Oft wird der deutsche Betrachter nicht wissen, wie gewagt diese Arbeiten für kambodschanische Verhältnisse sind, und das nicht nur wegen ihrer politischen Implikationen: Tith Kanitha führt ihre Performance im Bikini auf – in einem Land, in dem sich die meisten Frauen sogar am Strand mit Tüchern verhüllen, ein kühner Akt. Oder die „Endurance Performances“ von Svay Sareth, der eine Metallkugel von zwei Meter Durchmesser durch halb Kambodscha rollte – in einem Land, in dem die weltberühmten Ruinen der Tempelstadt Angkor Wat immer noch als Maßstab aller künstlerischen Leistung gelten, gehört zu solchen künstlerischen Aktivitäten viel Mut.

Zwar gibt es in Phnom Penh eine Kunstakademie, doch dort herrscht ein Traditionalismus, der auf die Kolonialzeit zurück geht: Unter den Franzosen sollten die Studenten dort die althergebrachten Kunstformen der Khmer bewahren: Skulptur, naive Tempelmalerei, Lackkunst, Maskenbau für das Theater. Diese Ausrichtung prägt die Schule bis heute: Immer noch müssen alle Studenten im Grundstudium „Kbach“, die klassischen Ornamente der traditionellen Kunst der Khmer, kopieren.

Zarte Pflanze Kunstszene

Erst in den vergangenen zehn Jahren hat sich in Phnom Penh wieder eine Kunstszene entwickelt, die international anschlussfähig ist. Wobei der Ausdruck „Szene“ für dieses zarte Pflänzchen fast zu üppig ist. Lokale Galerien, in denen man ausstellen kann, gibt es kaum; erst recht keine lokalen Sammler und kein Museum für zeitgenössische Kunst. Ausstellungen finden in Cafés statt, die von Ausländern besucht werden, oder in Institution wie dem Institut Français oder dem Meta House, einem von Goethe-Institut unterstützten deutschen Kulturzentrum. Viele der Künstler haben im Ausland studiert oder ihre erste Berührungen mit moderner Kunst bei Workshops gehabt, die von den zahlreichen Entwicklungshilfeorganisationen und NGOs in Kambodscha organisiert wurden.

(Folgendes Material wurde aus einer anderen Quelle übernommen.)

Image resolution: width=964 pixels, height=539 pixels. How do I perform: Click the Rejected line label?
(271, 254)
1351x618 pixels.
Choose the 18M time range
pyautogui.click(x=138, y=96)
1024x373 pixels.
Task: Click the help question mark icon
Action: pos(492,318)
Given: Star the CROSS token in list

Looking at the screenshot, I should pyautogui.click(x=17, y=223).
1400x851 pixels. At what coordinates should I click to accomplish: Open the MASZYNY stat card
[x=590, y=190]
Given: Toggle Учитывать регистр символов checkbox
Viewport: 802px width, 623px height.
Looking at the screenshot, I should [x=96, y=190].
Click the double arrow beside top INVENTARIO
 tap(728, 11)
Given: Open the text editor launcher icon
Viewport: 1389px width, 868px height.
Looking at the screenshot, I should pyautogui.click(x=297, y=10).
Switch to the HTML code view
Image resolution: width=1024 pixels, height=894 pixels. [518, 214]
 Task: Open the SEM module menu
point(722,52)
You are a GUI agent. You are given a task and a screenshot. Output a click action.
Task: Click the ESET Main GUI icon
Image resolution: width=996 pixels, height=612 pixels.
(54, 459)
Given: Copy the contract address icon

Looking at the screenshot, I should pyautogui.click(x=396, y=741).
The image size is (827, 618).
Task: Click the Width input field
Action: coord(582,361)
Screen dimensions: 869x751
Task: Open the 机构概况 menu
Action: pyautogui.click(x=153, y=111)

Inzwischen tragen solche Bemühungen Früchte, wie nicht nur diese erste Präsentation von Gegenwartskunst aus Kambodscha in Deutschland zeigt. Bei der Documenta im vergangenen Jahr war mit Pich Sopheap ebenfalls ein Kambodschaner vertreten. In Berlin sind von ihm filigrane Skulpturen aus Bambus zu sehen.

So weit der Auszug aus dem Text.